What you have to do » The expected output is the complete data, reproduced exactly.

Information »
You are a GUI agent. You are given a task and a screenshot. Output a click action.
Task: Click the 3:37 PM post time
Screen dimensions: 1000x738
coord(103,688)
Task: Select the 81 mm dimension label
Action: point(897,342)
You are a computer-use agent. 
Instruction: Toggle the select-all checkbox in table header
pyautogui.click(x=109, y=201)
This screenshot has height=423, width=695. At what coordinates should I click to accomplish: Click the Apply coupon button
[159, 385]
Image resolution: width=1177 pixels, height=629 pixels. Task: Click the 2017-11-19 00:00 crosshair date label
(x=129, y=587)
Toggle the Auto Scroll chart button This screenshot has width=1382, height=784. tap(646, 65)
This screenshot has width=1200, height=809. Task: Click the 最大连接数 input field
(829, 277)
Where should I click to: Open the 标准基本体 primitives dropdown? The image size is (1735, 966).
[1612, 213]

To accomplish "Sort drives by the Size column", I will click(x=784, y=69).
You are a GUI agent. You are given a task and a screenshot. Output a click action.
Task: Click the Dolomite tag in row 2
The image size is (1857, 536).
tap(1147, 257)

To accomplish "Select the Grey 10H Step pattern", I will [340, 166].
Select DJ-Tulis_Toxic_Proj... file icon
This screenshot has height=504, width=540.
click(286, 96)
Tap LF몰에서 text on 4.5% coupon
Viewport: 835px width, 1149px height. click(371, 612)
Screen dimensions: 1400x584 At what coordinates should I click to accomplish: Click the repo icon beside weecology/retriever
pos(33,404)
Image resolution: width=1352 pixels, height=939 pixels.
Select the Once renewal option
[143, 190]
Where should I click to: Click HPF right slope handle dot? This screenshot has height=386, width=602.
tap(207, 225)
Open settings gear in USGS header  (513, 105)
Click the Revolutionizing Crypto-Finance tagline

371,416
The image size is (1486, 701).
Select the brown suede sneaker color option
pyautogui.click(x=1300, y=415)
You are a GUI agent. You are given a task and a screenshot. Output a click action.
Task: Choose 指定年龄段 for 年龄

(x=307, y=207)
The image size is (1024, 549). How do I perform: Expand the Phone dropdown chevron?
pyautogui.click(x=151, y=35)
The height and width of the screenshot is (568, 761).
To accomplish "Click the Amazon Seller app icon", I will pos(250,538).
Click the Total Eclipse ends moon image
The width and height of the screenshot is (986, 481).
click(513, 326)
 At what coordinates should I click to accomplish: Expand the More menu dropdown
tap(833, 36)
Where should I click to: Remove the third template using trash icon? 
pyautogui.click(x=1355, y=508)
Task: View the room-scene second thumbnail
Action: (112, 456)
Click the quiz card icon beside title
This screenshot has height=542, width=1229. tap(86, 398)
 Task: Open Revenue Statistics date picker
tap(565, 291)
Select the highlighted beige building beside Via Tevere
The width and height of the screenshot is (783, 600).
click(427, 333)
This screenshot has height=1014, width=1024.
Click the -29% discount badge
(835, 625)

Response »
You are a GUI agent. You are given a task and a screenshot. Output a click action.
Task: Click the 3:37 PM post time
Screen dimensions: 1000x738
coord(103,688)
Task: Select the 81 mm dimension label
Action: point(897,342)
You are a computer-use agent. 
Instruction: Toggle the select-all checkbox in table header
pyautogui.click(x=109, y=201)
This screenshot has height=423, width=695. At what coordinates should I click to accomplish: Click the Apply coupon button
[159, 385]
Image resolution: width=1177 pixels, height=629 pixels. Task: Click the 2017-11-19 00:00 crosshair date label
(x=129, y=587)
Toggle the Auto Scroll chart button This screenshot has width=1382, height=784. tap(646, 65)
This screenshot has width=1200, height=809. Task: Click the 最大连接数 input field
(829, 277)
Where should I click to: Open the 标准基本体 primitives dropdown? The image size is (1735, 966).
[1612, 213]

To accomplish "Sort drives by the Size column", I will click(x=784, y=69).
You are a GUI agent. You are given a task and a screenshot. Output a click action.
Task: Click the Dolomite tag in row 2
The image size is (1857, 536).
tap(1147, 257)

To accomplish "Select the Grey 10H Step pattern", I will [340, 166].
Select DJ-Tulis_Toxic_Proj... file icon
This screenshot has height=504, width=540.
click(286, 96)
Tap LF몰에서 text on 4.5% coupon
Viewport: 835px width, 1149px height. click(371, 612)
Screen dimensions: 1400x584 At what coordinates should I click to accomplish: Click the repo icon beside weecology/retriever
pos(33,404)
Image resolution: width=1352 pixels, height=939 pixels.
Select the Once renewal option
[143, 190]
Where should I click to: Click HPF right slope handle dot? This screenshot has height=386, width=602.
tap(207, 225)
Open settings gear in USGS header  (513, 105)
Click the Revolutionizing Crypto-Finance tagline

371,416
The image size is (1486, 701).
Select the brown suede sneaker color option
pyautogui.click(x=1300, y=415)
You are a GUI agent. You are given a task and a screenshot. Output a click action.
Task: Choose 指定年龄段 for 年龄

(x=307, y=207)
The image size is (1024, 549). How do I perform: Expand the Phone dropdown chevron?
pyautogui.click(x=151, y=35)
The height and width of the screenshot is (568, 761).
To accomplish "Click the Amazon Seller app icon", I will pos(250,538).
Click the Total Eclipse ends moon image
The width and height of the screenshot is (986, 481).
click(513, 326)
 At what coordinates should I click to accomplish: Expand the More menu dropdown
tap(833, 36)
Where should I click to: Remove the third template using trash icon? 
pyautogui.click(x=1355, y=508)
Task: View the room-scene second thumbnail
Action: (112, 456)
Click the quiz card icon beside title
This screenshot has height=542, width=1229. tap(86, 398)
 Task: Open Revenue Statistics date picker
tap(565, 291)
Select the highlighted beige building beside Via Tevere
The width and height of the screenshot is (783, 600).
click(427, 333)
This screenshot has height=1014, width=1024.
Click the -29% discount badge
(835, 625)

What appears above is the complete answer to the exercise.